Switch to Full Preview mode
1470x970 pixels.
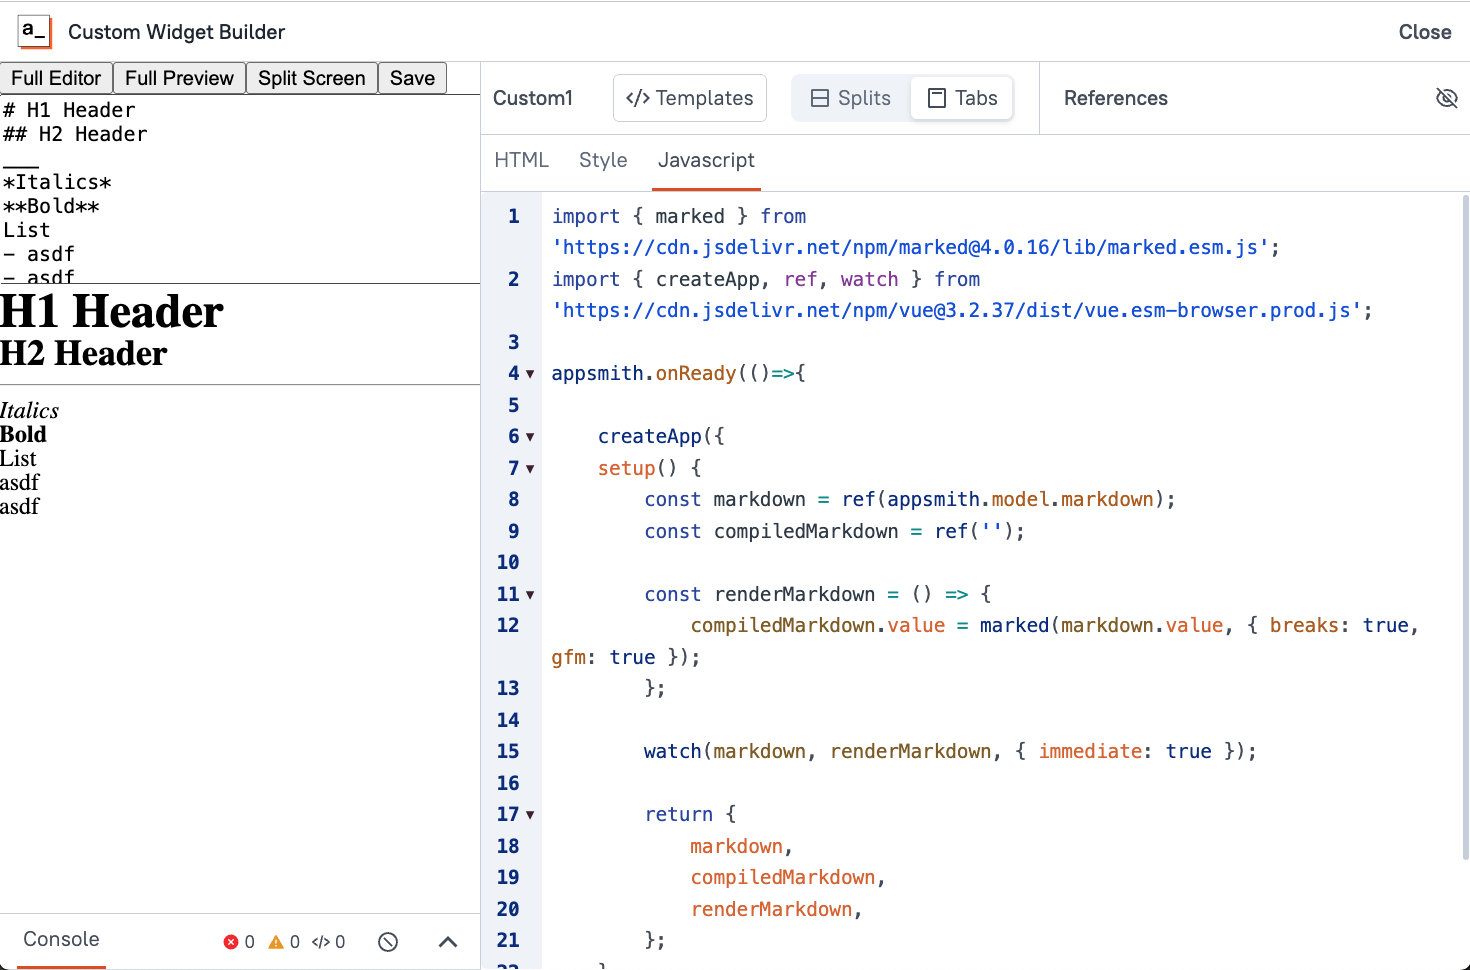point(179,77)
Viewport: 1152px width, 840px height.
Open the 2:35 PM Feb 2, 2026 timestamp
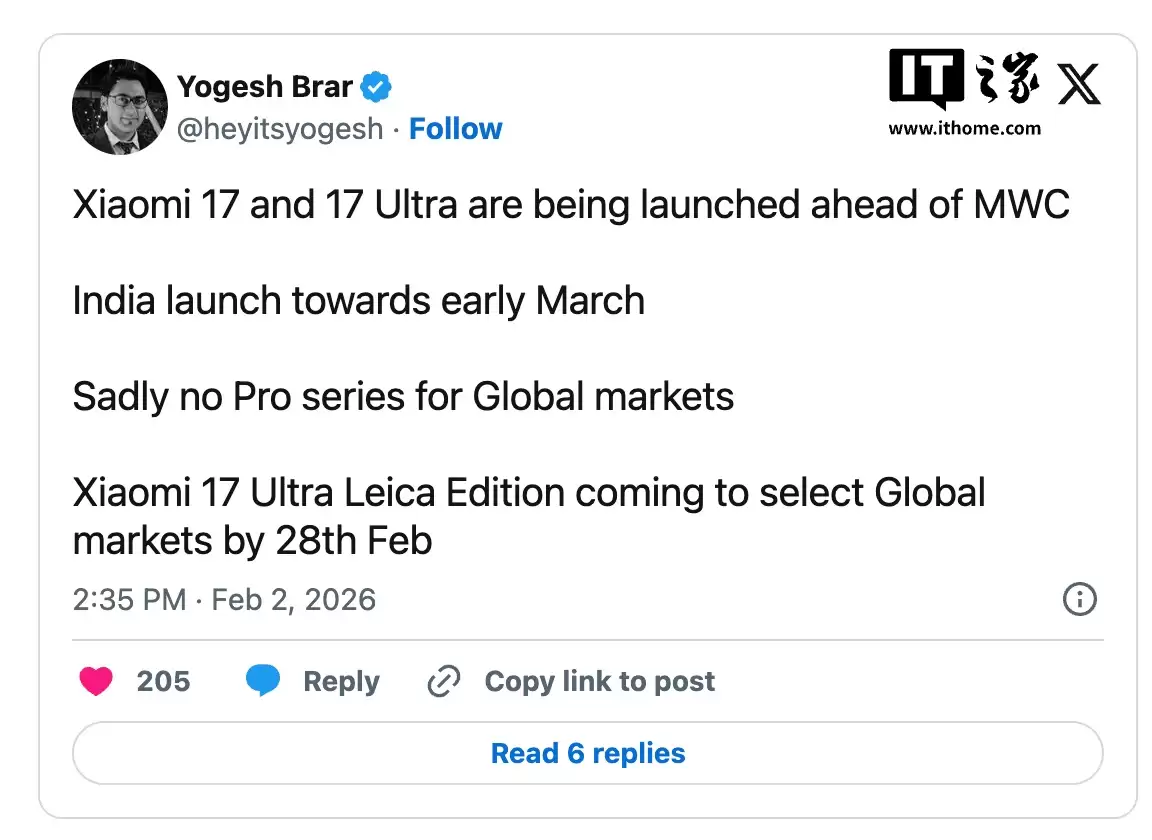[x=224, y=600]
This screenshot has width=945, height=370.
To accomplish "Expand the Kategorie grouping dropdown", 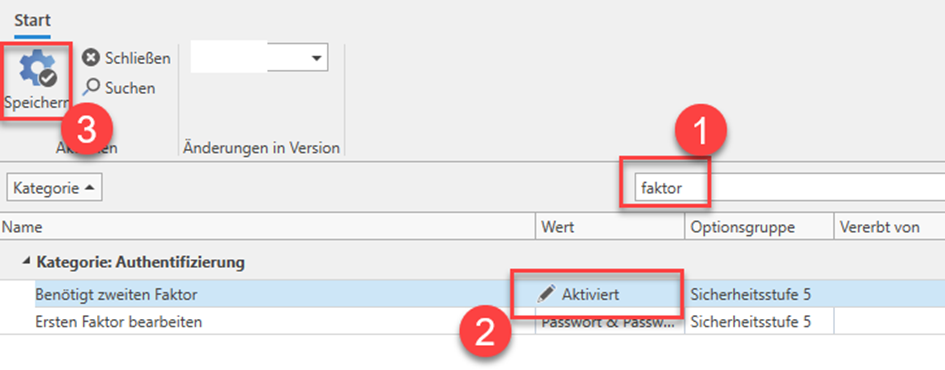I will [54, 188].
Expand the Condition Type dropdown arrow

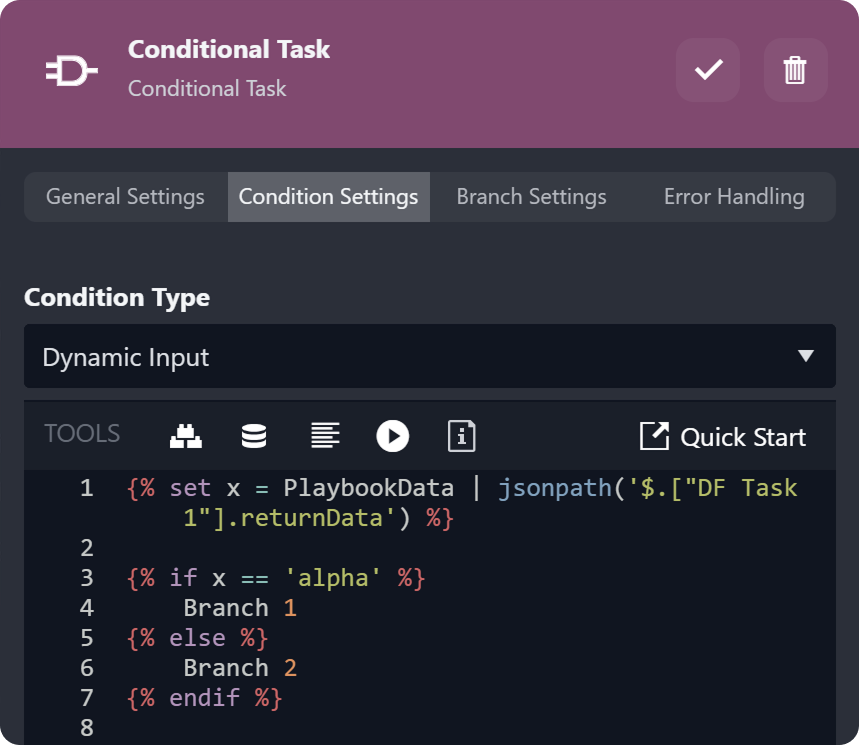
══════
- [Do this]:
Which lines above contain the word "height"? Copy each of them in full.

- [Full response]:
Viewport: 1152px width, 840px height.
This screenshot has width=945, height=370.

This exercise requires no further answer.